Но предложите любому из них вместо Даля обратиться к И. П. Павлову, и он сочтет вас ,за сумасшедшего.
- Какое же отношение он имеет к литературе?..
Учение об условных рефлексах способствует воспитанию чувства нормы родного языка. Мне Павлов помог понять, что в литературе хорошо и что плохо, и найти "новую форму", нормы своего языка.
Основа его - простота, та простота, которая не имеет ничего общего ни с уличным или кухонным разговорным языком, ни с грубой упрощенностью, ни с надуманной, выработанной по Далю изящностью.

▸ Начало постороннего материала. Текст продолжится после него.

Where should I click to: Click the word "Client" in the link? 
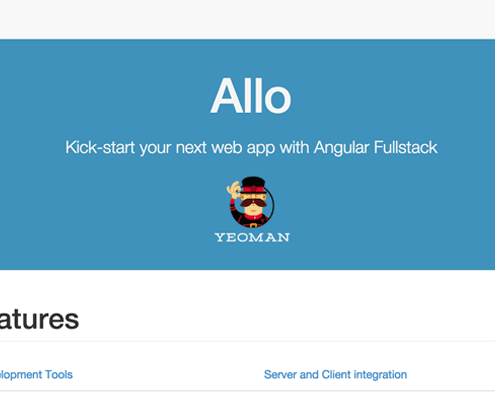(336, 375)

Моя простота в лаконизме выражения, в лаконизме выразительных средств, в строгости и ясности мысли.
Не многим дано, как Толстому или Тургеневу, Гоголю или Пушкину, Чехову или Бунину, Платонову или Зощенко, взявши впервые в руки карандаш и бумагу, действовать с удивительной верностью чутья и вкуса, "угадывать детской душой, что хорошо, что дурно, что лучше и что хуже, что нужно ей и что не нужно", как о том, дивясь на самого себя, вспоминал в автобиографической повести Бунин.

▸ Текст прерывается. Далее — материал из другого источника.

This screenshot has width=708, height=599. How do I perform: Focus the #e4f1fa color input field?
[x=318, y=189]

Мне пришлось идти до такого угадывания долгим и трудным путем, призывая на помощь науку. Дошел ли я до него? Не знаю!
Но Рыкачев определил верно:
- Словарь не тот!
- И локти не те,- добавил к этому Федор Маркович Левин.
В этой формуле есть неменьшая доля истины.

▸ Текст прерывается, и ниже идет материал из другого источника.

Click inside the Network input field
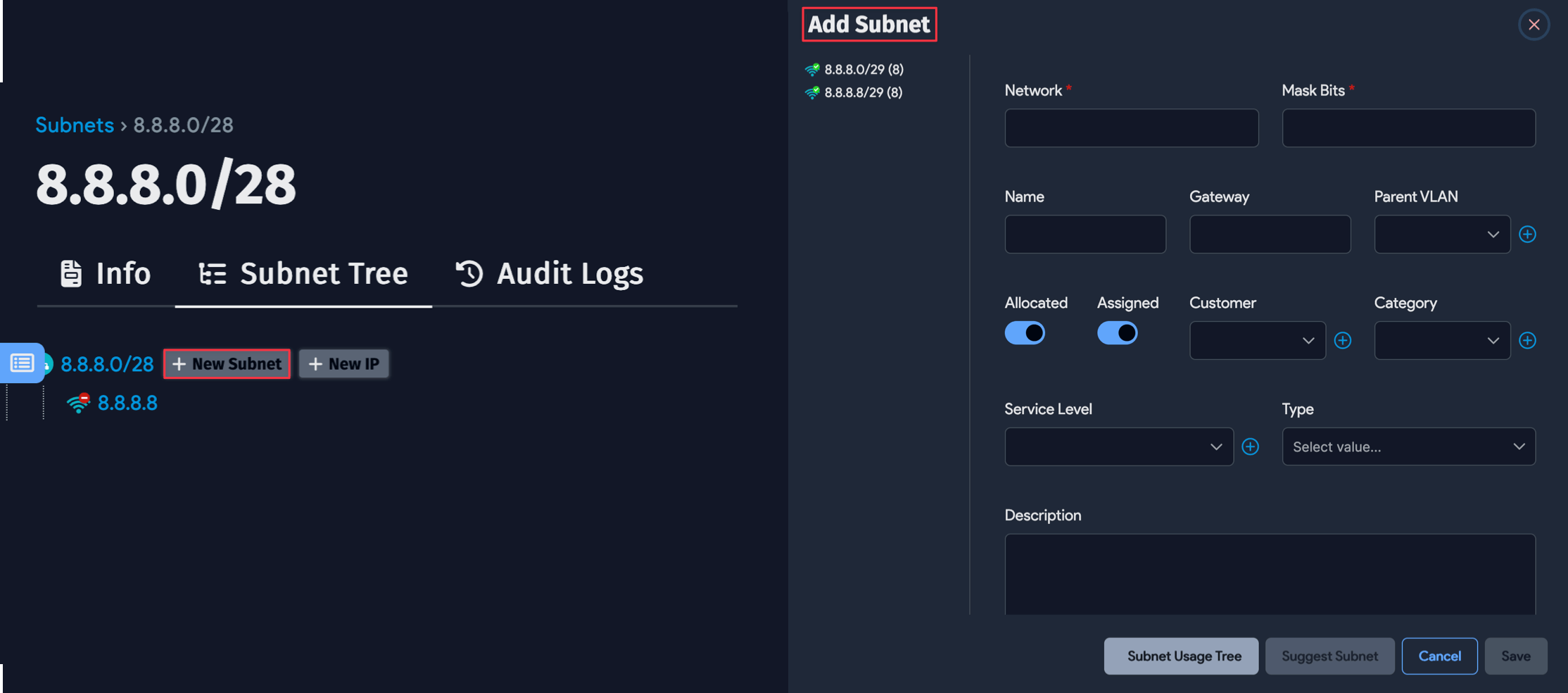 (x=1131, y=128)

Ведь в те годы, когда я учился справляться с нуждами жизни, не было длинных очередей, переполненных трамваев, набитой людьми и жуликами Сухаревки, где бы требовались локти в прямом смысле слова. Не было надобности в локтях и в переносном смысле. Не только расталкивать людей локтями нигде не приходилось, но даже и просить о чем-нибудь считалось предосудительным: окружающие сами должны были догадываться, в чем нуждаются люди возле них. Просили только нищие. Даже обитатели ночлежных домов, называвшиеся в Саратове "галахами", никогда не просили ничего, а шли на базар и там предлагали перегруженным хозяйкам свои услуги:
- Донесу, хозяйка, а?
Ни в детстве ни в юности мне не приходилось просить. Мать наша считала зазорным попросить у соседки хотя бы щепотку чая или горсть соли. Если бы пришлось обратиться за такрй малостью мне, я, наверное, сгорел бы со стыда. Просить нас не приучили. Нас учили скрывать свою бедность. К счастью, с пятнадцати лет я стал зарабатывать деньги уроками и до последних лет жизни не выучился ни брать взаймы, ни взывать о помощи.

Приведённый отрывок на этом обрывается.